Without index there are no statistics for the engine to understand distribution of rows in the table. This may make it hard for the engine to understand how it must distribute the work across multiple threads for parallel insert. Which could explain this variance.
To prevent this issue I put an index on the staging table. This indeed removed the variance from the performance but it still did not give the expected throughput. The queryplan for the load process showed that parallelism was not used yet. An interesting read here: Real World Parallel INSERT…SELECT: What else you need to know! – Microsoft Community Hub. I realized that the index I had on the datastore table was preventing the engine from being able to use parallelism. I removed that index and now it looks like the query and tables are setup correctly for comparison.
Initial conclusions (or open doors)
- For parallelism to work the table you are inserting into must not contain a row store index
- The engine must know something about the source data your are loading so it can distribute work in the most optimal way.
- This means statistics, which means index
- Balanced data distributors increase the speed of file extraction process in SSIS
Experimental setup
- Database
- SQL Server 2019
- Simple recovery
- Staging table has it’s index dropped prior to extraction process
- Before loading from staging into datastore an index is put onto staging table
- Datastore table has no index to enable parallel insert
- Computer
- 16 GB memory
- 14 Cores
Limitations
For practical purposes this experiment has many limitations which can be improved upon.
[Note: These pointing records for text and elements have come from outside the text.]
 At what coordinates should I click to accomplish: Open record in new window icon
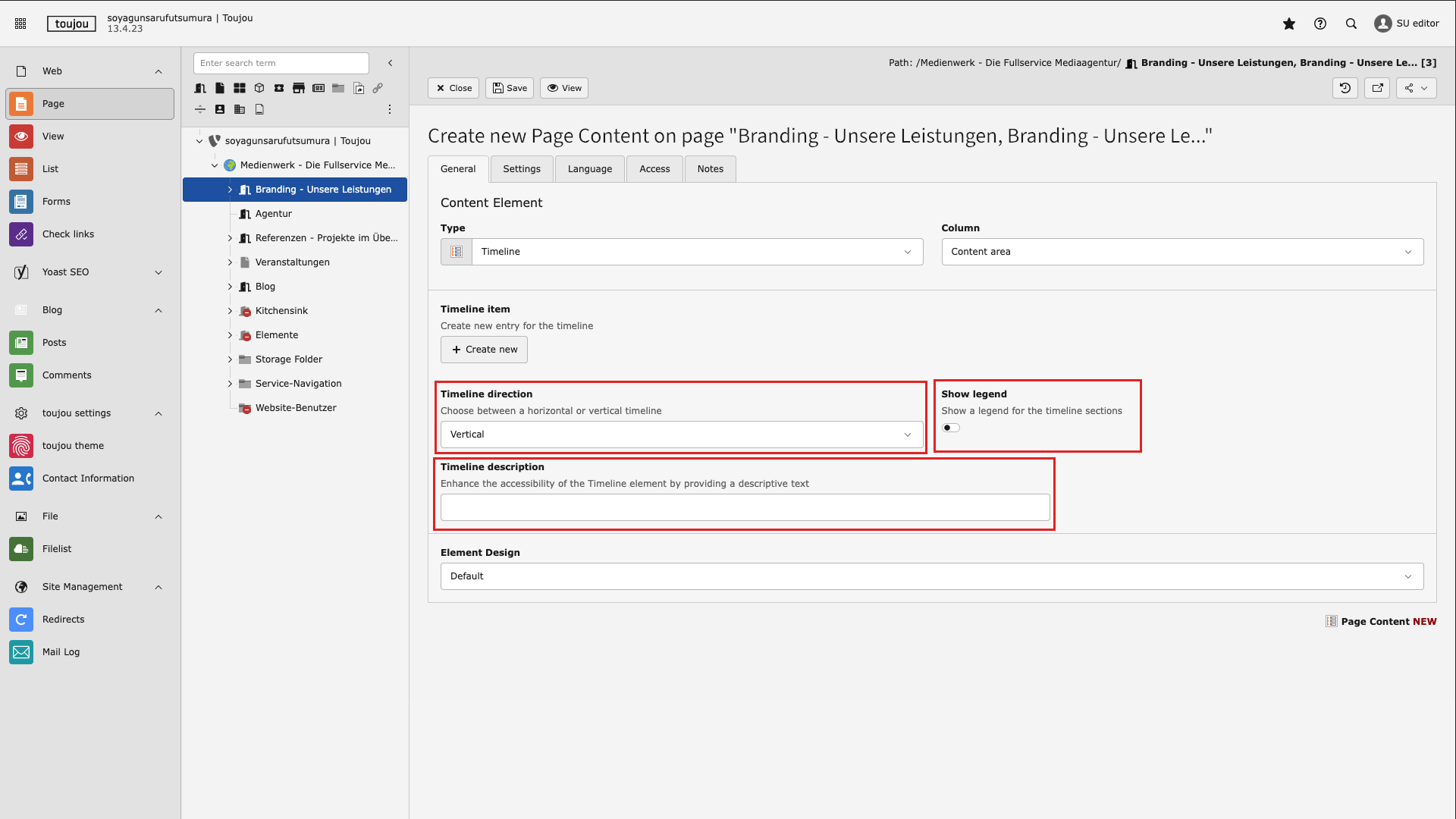click(x=1377, y=88)
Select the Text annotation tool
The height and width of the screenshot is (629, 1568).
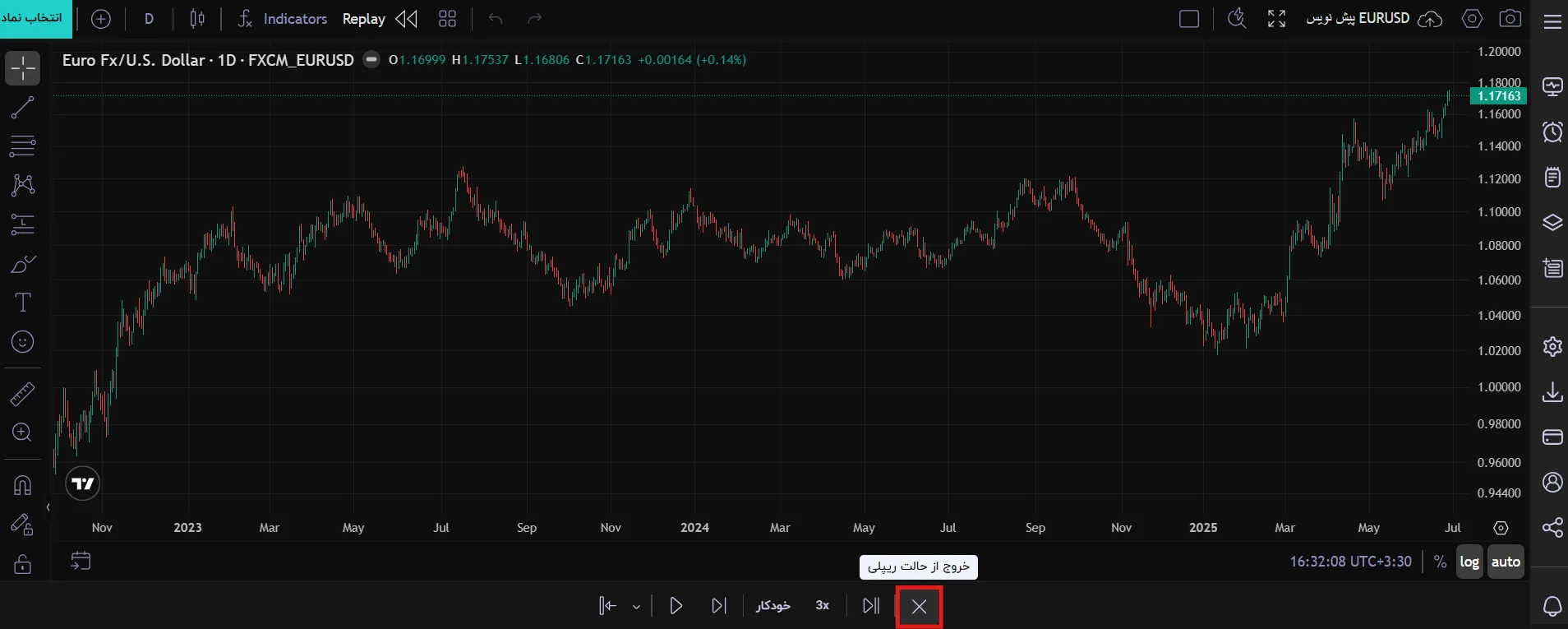(22, 303)
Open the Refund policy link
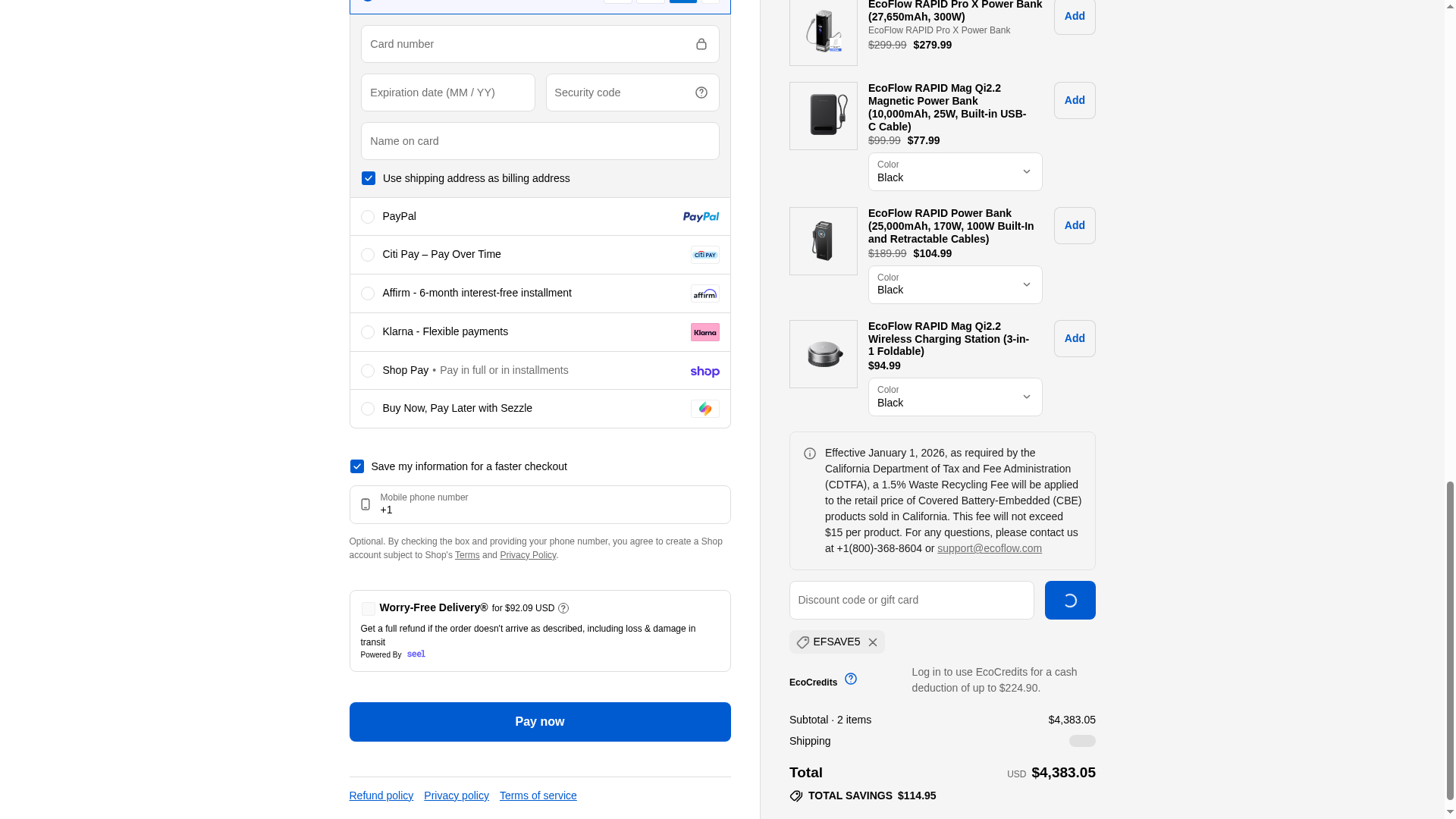This screenshot has height=819, width=1456. click(x=381, y=795)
I will list a few that came to mind below:
- Testfile
- Sequential values in the rows instead of random values
- No columns with repeated values like a boolean Yes\No
- Not a lot of different data types used
- Adding or removing columns will impact results
- Database
- Index type used could be improved or made a variable in the experiment
- The type of index and how much improvement it will give is also related to the data in the test file itself.
- Randomness
- The measures taken to eliminate randomness in the experiment may have led to overall sub optimization. If we allow for some randomness in our performance it may on average lead to faster speed.
- Measurements
- Speed calculation are all relative so you’d have to perform your own experiments to arrive at what would happen in your own environments
- Calculating back the speed to MB’s per second is not an indication of raw IO speed of the disk achieved during the processing. This in fact may be more or less depending on the efficiency of the setup. I’ll include some graphs from resource monitor in a next blog post.